------ RECORDS FOR THE TASK ------
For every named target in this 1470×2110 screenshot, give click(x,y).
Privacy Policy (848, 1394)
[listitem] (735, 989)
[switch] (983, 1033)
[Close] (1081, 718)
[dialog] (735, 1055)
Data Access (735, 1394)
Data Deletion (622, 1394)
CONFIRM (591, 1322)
------
Set down the records above once more, exactly as given.

OUTPUT FOR THIS TASK »
For every named target in this 1470×2110 screenshot, give click(x,y).
Privacy Policy (848, 1394)
[listitem] (735, 989)
[switch] (983, 1033)
[Close] (1081, 718)
[dialog] (735, 1055)
Data Access (735, 1394)
Data Deletion (622, 1394)
CONFIRM (591, 1322)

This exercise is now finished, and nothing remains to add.